THE OPENING of the Jubilee Line Extension was put back by a further six months this week. Completion of the beleaguered 16km railway will now be 18 months late.
US construction giant Bechtel has been brought in by London Transport chief executive Denis Tunnicliffe to manage the scheme. Project director Hugh Doherty - in charge of the JLE since October 1991 - has left.
The JLE's opening will now be phased. On 30 April, the stretch of line between Stratford and North Greenwich will begin carrying passengers. Services will be extended into London Bridge by 31 August. The final link to Green Park will be complete by 30 September, three months ahead of the opening of the Millennium Experience at Greenwich.
The JLE's new project chief executive, Bechtel's Clifford Mumm, said: 'The best way of guaranteeing that it works is to throw real people at the system as early as possible and see where it falls down.'
Tunnicliffe said: 'The decision to bring in Bechtel was taken in light of the absolute necessity to deliver the JLE in time for the Millennium Experience.'
He confirmed that the current cost estimate of pounds2.75bn was now the subject of ongoing review but added that the final cost 'would not be significantly more than we have already spent'.

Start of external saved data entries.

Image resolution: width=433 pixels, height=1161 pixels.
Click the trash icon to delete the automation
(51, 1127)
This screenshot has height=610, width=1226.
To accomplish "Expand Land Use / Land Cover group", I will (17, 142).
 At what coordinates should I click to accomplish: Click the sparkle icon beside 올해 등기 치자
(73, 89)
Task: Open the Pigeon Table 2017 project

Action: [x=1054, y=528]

A complete overhaul of the project - which will see up to 30 senior Bechtel staff join the team - followed a review of the scheme by the contractor last month. This is thought to have recommended that without changes, the project risked missing its millennium deadline.

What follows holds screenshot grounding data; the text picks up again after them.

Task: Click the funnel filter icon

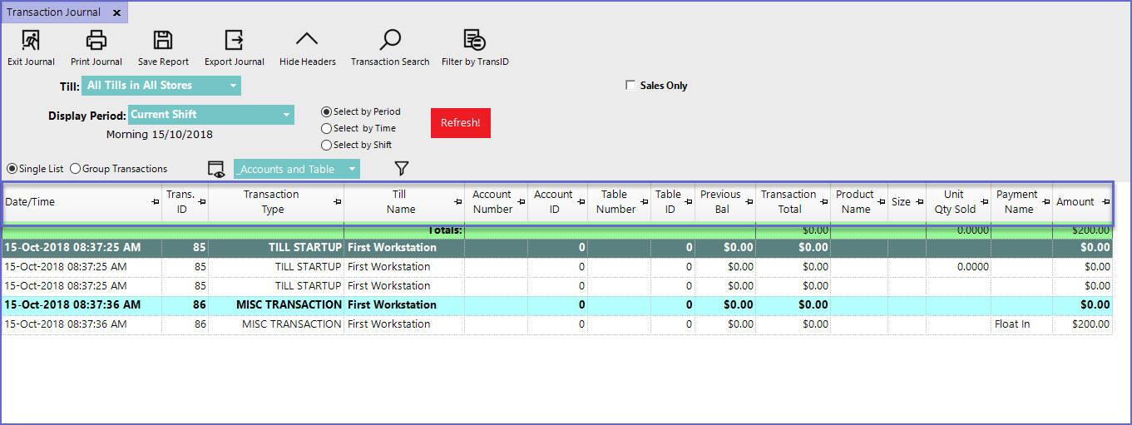Action: coord(402,169)
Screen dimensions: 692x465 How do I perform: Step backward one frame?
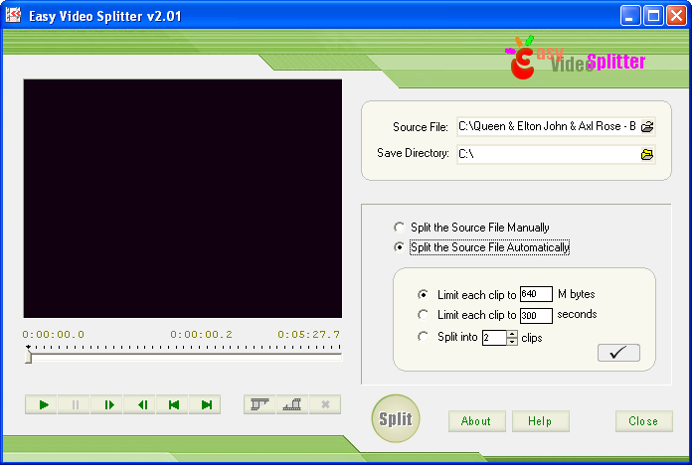pos(141,404)
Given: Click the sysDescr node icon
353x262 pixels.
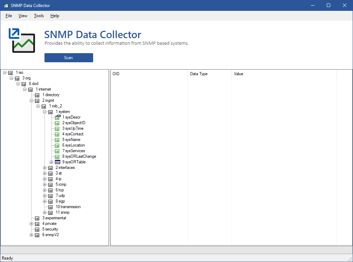Looking at the screenshot, I should click(x=57, y=118).
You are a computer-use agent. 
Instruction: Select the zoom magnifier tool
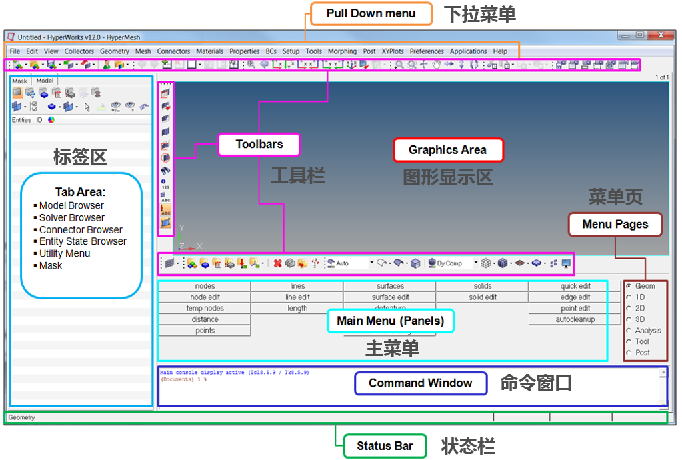click(399, 65)
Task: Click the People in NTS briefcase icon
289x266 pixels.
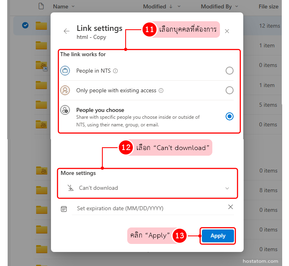Action: pos(65,71)
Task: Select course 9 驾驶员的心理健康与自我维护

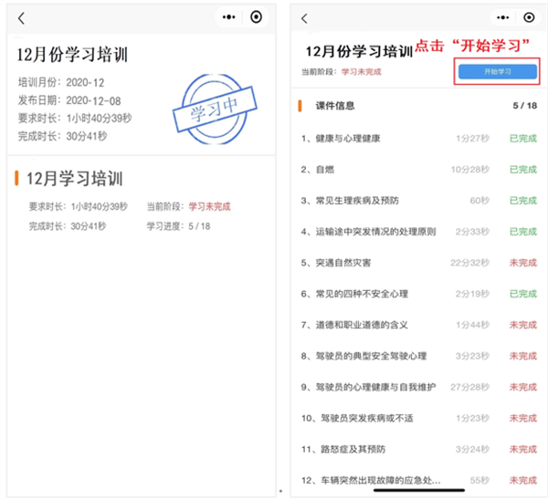Action: pos(374,387)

Tunnicliffe added that on a project of the JLE's size it was not unusual to bring in a new team at the final stage. He said around a dozen of the existing management team would also leave the project as Bechtel brought in the 'magic' needed to complete the job.
However, Tunnicliffe maintained that there were no specific new problems that had pushed the project back further: 'The rate of completing stations over the summer has been disappointing. One of Bechtel's tasks is to improve this performance.'
He confirmed that plans had been abandoned to install the problematic moving block signal technology as the 24 trains an hour allowable under the fixed block system was sufficient for present passenger forecasts.

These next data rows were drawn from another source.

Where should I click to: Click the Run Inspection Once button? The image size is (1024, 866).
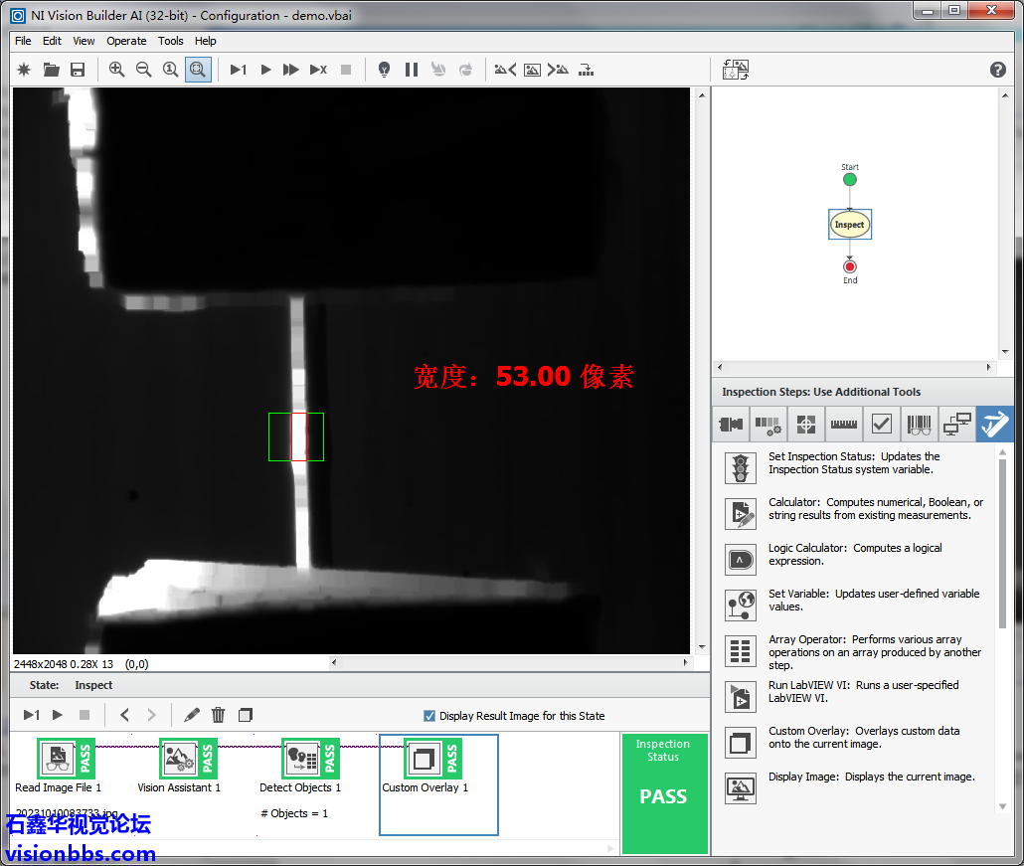tap(238, 70)
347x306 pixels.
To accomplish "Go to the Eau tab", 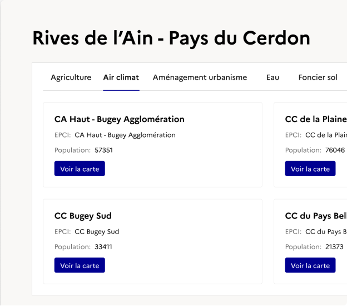I will (x=272, y=77).
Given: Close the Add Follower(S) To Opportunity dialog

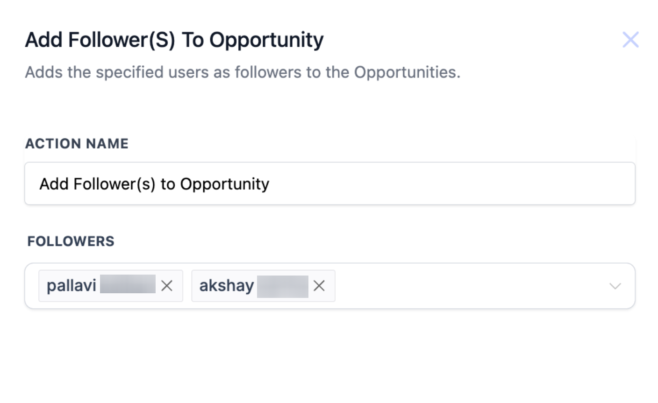Looking at the screenshot, I should [630, 40].
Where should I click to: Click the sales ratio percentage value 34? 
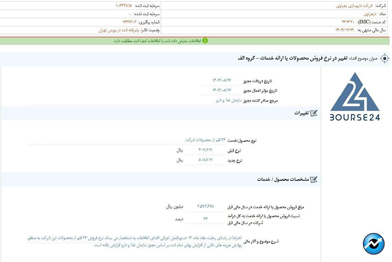pyautogui.click(x=205, y=219)
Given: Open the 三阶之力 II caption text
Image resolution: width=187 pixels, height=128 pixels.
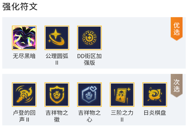Looking at the screenshot, I should (122, 116).
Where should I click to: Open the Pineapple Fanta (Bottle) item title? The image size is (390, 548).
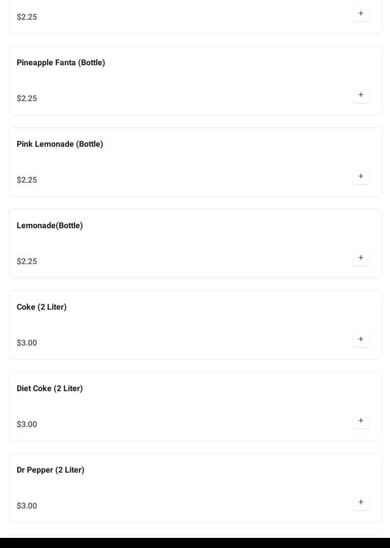(61, 63)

Mumm was most recently Bechtel's managing director of special projects in Europe, Africa, the Middle East and South West Asia. He claimed that Bechtel was 'putting its name at risk' by guaranteeing the new opening dates for the project.
Although he was unable to reveal any of the specific findings of the Bechtel report, he said that, in his experience, projects the size of the JLE should always be commissioned in stages.